Feinstein et al. [33] and Assaf Hoogi et al. [11] compared the results of CEUS with histological characteristics. Their findings revealed that contrast enhancement within the plaque is correlated with a higher number of microvessels. The studies of Staub et al. [10] and Faggioli et al. [34] have indicated the feasibility of using CEUS to depict neovascularization within the carotid plaque to facilitate the further stratification of the risk of rupture of carotid artery lesions. Thus, CEUS has been proposed as a method to preoperatively identify vulnerable plaques.

Consistent with the data obtained in previous reports [12, 13], neovascularization visualized using CEUS is correlated with the morphological features of plaque vulnerability, including echogenic plaques, as a marker of high risk lesions.
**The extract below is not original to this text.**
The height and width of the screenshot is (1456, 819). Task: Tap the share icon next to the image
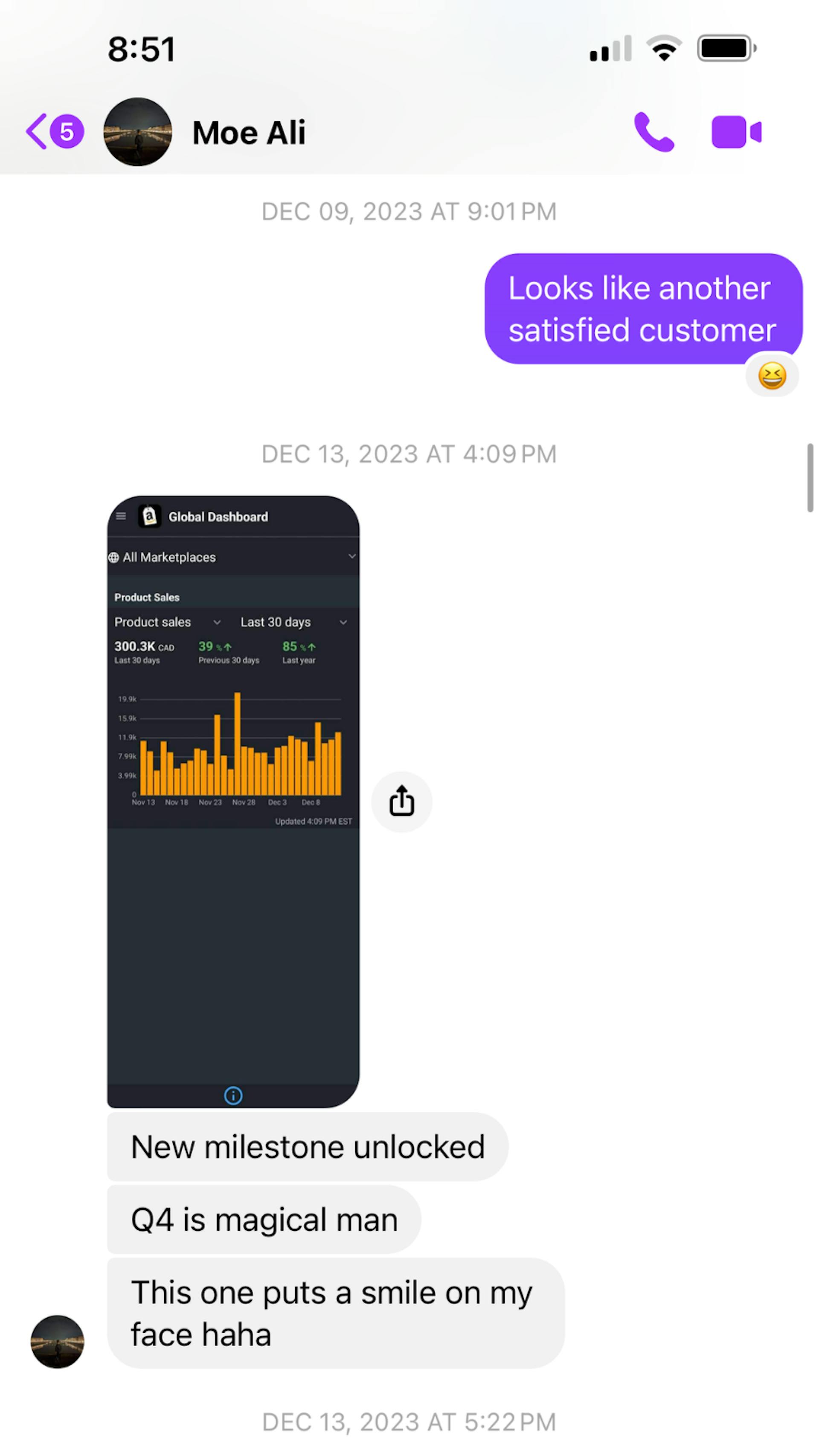click(x=401, y=802)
Coli et al.[12] reported that carotid plaque contrast agent enhancement correlated with echogenic plaques (p = 0.001) and is associated with the histological density of neovessels. Interestingly, intraplaque neovascularization in CEUS images correlated well with histological microvessel density rather than plaque echolucency suggesting that low echo intensity is not correlated with the histological density of the vasa vasorum. Thus CEUS is a more specific imaging modality to identify highly vascularized and inflamed vulnerable lesions as compared to standard CDUS in isolation.

Our observations strongly indicate a positive relationship between neovascularization in plaques and MES while there is a poor correlation between plaque echolucency and MES. Embolism is an important mechanism of cerebral infarcts in patients with ICA stenosis [35]. The detection of cerebral microembolisms by transcranial Doppler sonography may permit the definition of a high-risk subgroup among patients with asymptomatic high-grade internal carotid artery stenosis [36]. To the best of our knowledge, this is the first study to explore neovascularization in stroke patients with ICA stenosis using MES and CEUS.
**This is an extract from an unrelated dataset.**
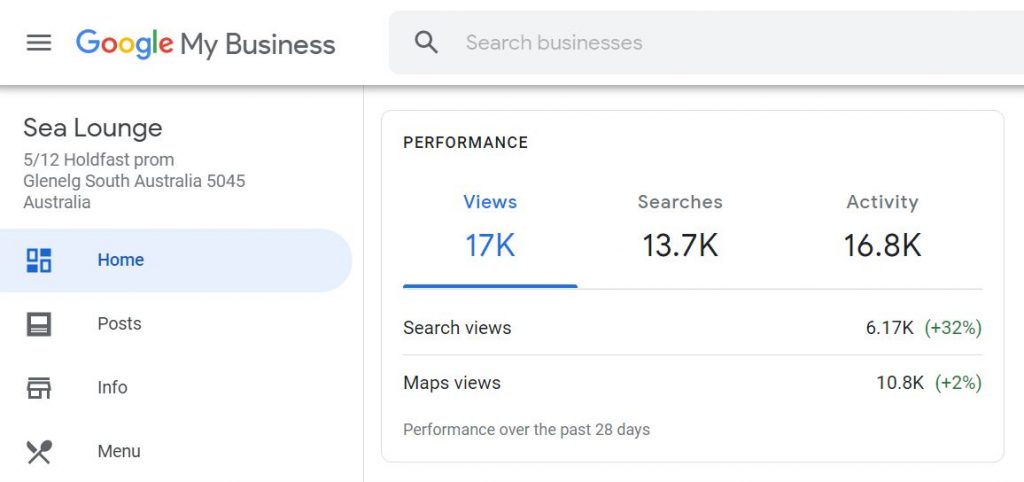Click the Posts sidebar icon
There were some limitations in this study. The first limitation was that the pilot study was conducted with a small sample size. Second, we used a semi-quantitative approach to evaluate the contrast-agent enhancement; however, this limitation does not alter our observations or conclusions. This quantitative method needs to be further investigated. Finally, several patients could not be examined because of an inadequate insonation window during the TCD monitoring that prevented further analysis. Future studies in larger populations are required to validate the results of the present study. Moreover, prospective clinical studies are also needed to evaluate the use of contrast-enhanced ultrasound imaging of plaque neovascularization to assess the risk of cerebrovascular events and to monitor the effects of anti-atherosclerotic therapies.

Conclusions

Intraplaque neovascularization detected by CEUS but not plaque echolucency is correlated with MES, suggesting that CEUS may provide valuable information about plaque risk stratification and may be an accurate method for assessing vulnerable plaques beyond the echogenicity of CDUS.